# CS224n Lecture 01
Word2Vec implementation in PyTorch

Date: 2021/01/11

In [8]:
import torch
from torch.autograd import Variable
import numpy as np
import torch.nn.functional as F

### Preprocessing

In [9]:
corpus = [
    'he is a king',
    'she is a queen',
    'he is a man',
    'she is a woman',
    'warsaw is poland capital',
    'berlin is germany capital',
    'paris is france capital',   
]

In [10]:
def tokenize(corpus):
    tokens = [['BOS'] + sent.split() + ['EOS'] for sent in corpus]
    return tokens

tokenized_corpus = tokenize(corpus)
assert tokenized_corpus[0] == ['BOS', 'he', 'is', 'a', 'king', 'EOS']

In [12]:
vocab = []
for sent in tokenized_corpus:
    for token in sent:
        if token not in vocab:
            vocab.append(token)

word2idx = {w: idx for (idx, w) in enumerate(vocab)}
idx2word = {idx: w for (idx, w) in enumerate(vocab)}

vocab_size = len(vocab)

In [13]:
window_size = 2
idx_pairs = []

for sent in tokenized_corpus:
    indices = [word2idx[word] for word in sent]
    print(indices)
    for c_pos in range(2, len(indices)-2):
        for watch in range(1, window_size+1):
            idx_pairs.append((indices[c_pos], indices[c_pos-watch]))
            idx_pairs.append((indices[c_pos], indices[c_pos+watch]))
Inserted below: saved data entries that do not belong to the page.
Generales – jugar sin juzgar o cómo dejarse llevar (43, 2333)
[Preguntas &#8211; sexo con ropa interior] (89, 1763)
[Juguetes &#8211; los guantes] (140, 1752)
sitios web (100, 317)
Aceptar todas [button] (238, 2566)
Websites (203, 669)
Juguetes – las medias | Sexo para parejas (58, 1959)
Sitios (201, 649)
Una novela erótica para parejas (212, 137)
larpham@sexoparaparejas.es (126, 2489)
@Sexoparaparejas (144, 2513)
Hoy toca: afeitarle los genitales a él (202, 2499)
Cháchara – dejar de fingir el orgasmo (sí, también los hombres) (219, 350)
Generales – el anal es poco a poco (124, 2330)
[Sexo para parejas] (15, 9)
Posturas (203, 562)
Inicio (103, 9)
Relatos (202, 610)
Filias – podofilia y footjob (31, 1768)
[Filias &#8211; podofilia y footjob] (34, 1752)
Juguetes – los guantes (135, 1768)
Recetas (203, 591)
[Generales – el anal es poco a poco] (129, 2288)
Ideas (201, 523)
idx_pairs = np.array(idx_pairs)

[0, 1, 2, 3, 4, 5]
[0, 6, 2, 3, 7, 5]
[0, 1, 2, 3, 8, 5]
[0, 6, 2, 3, 9, 5]
[0, 10, 2, 11, 12, 5]
[0, 13, 2, 14, 12, 5]
[0, 15, 2, 16, 12, 5]


### Model

In [14]:
def get_input_layer(word_idx):
    x = torch.zeros(vocab_size).float()
    x[word_idx] = 1.0
    return x

In [15]:
embed_dims = 8
W1 = Variable(torch.randn(embed_dims, vocab_size).float(), requires_grad=True)
W2 = Variable(torch.randn(vocab_size, embed_dims).float(), requires_grad=True)
num_epochs = 1000
learning_rate = 0.001

for epoch in range(num_epochs+1):
    loss_val = 0
    for data, target in idx_pairs:
        x = Variable(get_input_layer(data)).float()
        y_true = Variable(torch.from_numpy(np.array([target])).long())
        
        z1 = torch.matmul(W1, x)
        z2 = torch.matmul(W2, z1)
        
        log_softmax = F.log_softmax(z2, dim=0)
        
        loss = F.nll_loss(log_softmax.view(1, -1), y_true)
        loss_val += loss.item()
        loss.backward()
        W1.data -= learning_rate * W1.grad.data
        W2.data -= learning_rate * W2.grad.data
        
        W1.grad.data.zero_()
        W2.grad.data.zero_()
    
    if epoch % 100 == 0:
        print(f'Loss at epoch {epoch}: {loss_val/len(idx_pairs)}')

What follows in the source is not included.